PAGE EXTRACT |
Update (November 18, 2020): Work on a spec that defines the approach has started.
Update (August 6, 2020): Native support for RDF* and SPARQL* has found its way into the following
RDF-related programming libraries: Eclipse RDF4J, Apache Jena, RDF.rb, and N3.js.
Update (April 23, 2020): In addition to the two RDF graph database systems mentioned in
the blog post (Blazegraph and AnzoGraph), two more such systems have added support
for RDF* and SPARQL* in the meantime; these systems are Stardog and GraphDB.
Update (June 27, 2019): We now have a W3C mailing list to discuss question related to RDF* and SPARQL*.
Update (June 9, 2019): In the meantime, I have defined SPARQL* Update.
The lack of a convenient way to annotate RDF triples and to query such annotations has been a long standing issue for RDF. Such annotations are a native feature in other contemporary graph data models (e.g., edge properties in the Property Graph model) and there exist a number of popular use cases, including the annotation of statements with certainty scores, weights, temporal restrictions, and provenance information. To mitigate the inherent lack of a native support for such annotations in the purely triple-based data model of RDF, there exist several proposals to capture such annotations in the RDF context (e.g., RDF reification as proposed in the RDF specifications, singleton properties, single-triple named graphs). However, these proposals have a number of shortcomings and none of them has yet been adopted as a (de facto) standard.
We are proposing an alternative approach that is based on nesting of RDF triples and of query patterns. This approach has already attracted interest not only in the RDF and Semantic Web research community (as indicated by some blog posts and by winning the People’s Choice Best Poster Award at ISWC 2017) but also among RDF system vendors. In fact, the approach is already supported in two commercial RDF graph database systems (Blazegraph and AnzoGraph) and in an extension of the popular Open Source framework Apache Jena. Important properties of the approach are that
The goal of this position statement is to bring the approach to the attention of the workshop attendees and to put on the workshop agenda a discussion regarding standardization opportunities for this approach.
In the remainder of this position statement we outline the approach and elaborate more on its properties.
The basis of the proposed approach is to extend RDF with a notion of nested triples. More precisely, with this extension, called RDF*, any triple that represents metadata about another triple may directly contain this other triple as its subject or its object. For instance, suppose we want to capture a statement indicating the age of Bob together with the metadata fact that we are 90% certain about this statement. RDF* allows us to represent both the data and the metadata by using a nested triple as follows.
<<:bob foaf:age 23>> ex:certainty 0.9 .
Notice that we write the nested triple using an extension of the RDF Turtle syntax that captures the notion of nested triples by enclosing any embedded triple using the strings ‘<<‘ and ‘>>’. This extended syntax is called Turtle* and it is specified in Section 3.3 of our technical report.

RECORDED INFORMATION |

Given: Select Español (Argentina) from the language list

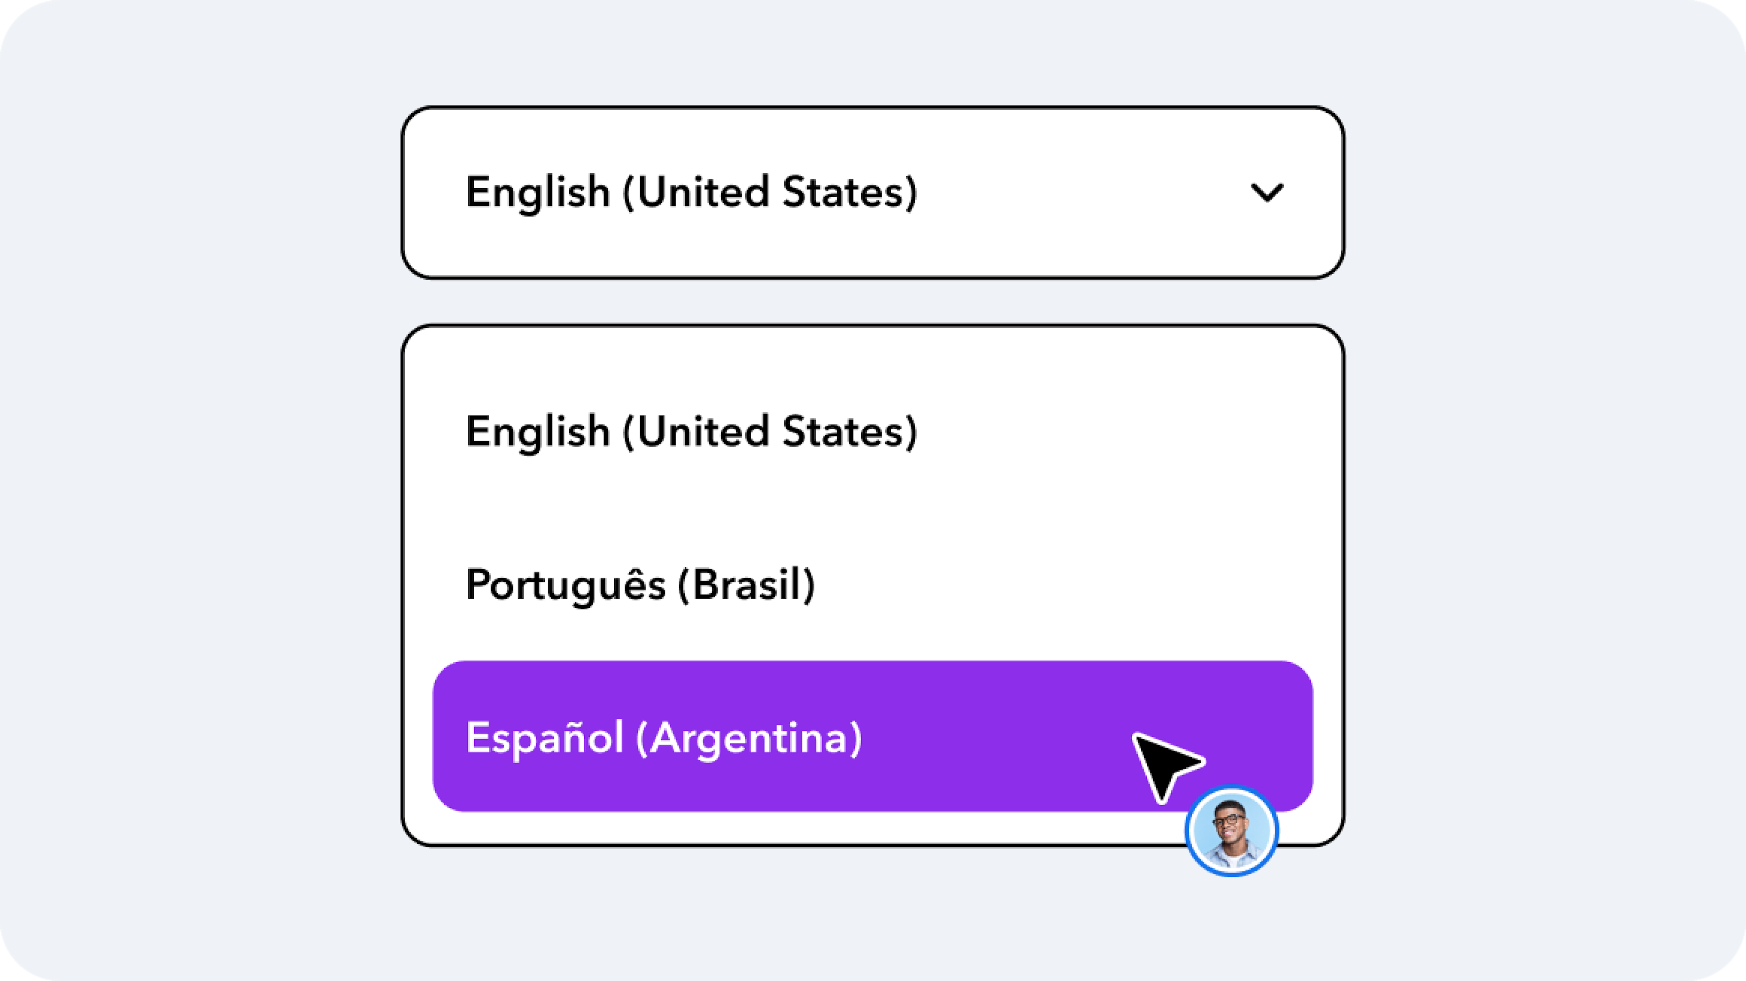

CHALLENGE | According to the RDF* text, what is the extended Turtle syntax that marks embedded triples with "<<" and ">>" called?

WORKED SOLUTION | Turtle*